Seven in Ten Americans Cooking More, Eating Out Less
One of the ways people gauge when an economic recovery is occurring is when Americans start spending more on things like eating out in restaurants.
According to the results of a recent Harris Poll, people are indeed dining out. Over three in five U.S. adults (63 percent) have dined at a fast food restaurant chain in the past month and about half have dined at a local casual dining establishment (53 percent) and a casual dining restaurant chain (50 percent). Fewer have dined at either a local fine dining establishment (18 percent) or a fine dining restaurant chain (9 percent) while 13 percent of Americans have not dined at any of these types of restaurants in the past month.
However, while Americans are dining out, they are still cutting back on how often they do so. In looking at the past six months, about one-third say they are eating less frequently at fast food chains (36 percent), casual dining restaurant chains (34 percent), and local casual dining restaurants (34 percent).
Women are more likely than men to say they are dining out less frequently in these three types of restaurants over the past six months. For example, two in five women (41 percent) say they are dining less frequently at fast food restaurants compared to 31 percent of men.
Seven in ten Americans (71 percent) say they find themselves cooking more instead of going out in order to save more money, while over half (57 percent) say going out used to be a regular occurrence but it is now a luxury. On the flip side, three in five U.S. adults (60 percent) disagree with the notion that they will eat out as often but now usually at a lower priced restaurant. Only three in ten Americans (29 percent) say they will cut spending in other places in order to still be able to dine out.

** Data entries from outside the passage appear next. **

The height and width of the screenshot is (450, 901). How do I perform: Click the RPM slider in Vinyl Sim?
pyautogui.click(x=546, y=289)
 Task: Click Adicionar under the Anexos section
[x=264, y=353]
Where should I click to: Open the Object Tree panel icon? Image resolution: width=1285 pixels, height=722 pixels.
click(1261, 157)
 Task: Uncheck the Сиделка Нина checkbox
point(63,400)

“Consumer restaurant behavior continues to evolve as they manage their budgets in an ongoing tight economy. At the beginning of the economic downturn we saw consumers saving money by changing their behavior in two ways: eating out less frequently and shifting their eating-out dollars away from Casual Dining towards Fast Food/Quick Service restaurants,” according to Mary Bouchard, vice president and thought leader at Harris Interactive. “Now, with several years of experience with constrained budgets, they have shifted even further from the busy-lifestyle convenience of eating out on a regular basis to making time for cooking at home. When they do eat out, not surprisingly, price is still a primary component of their decision making process.”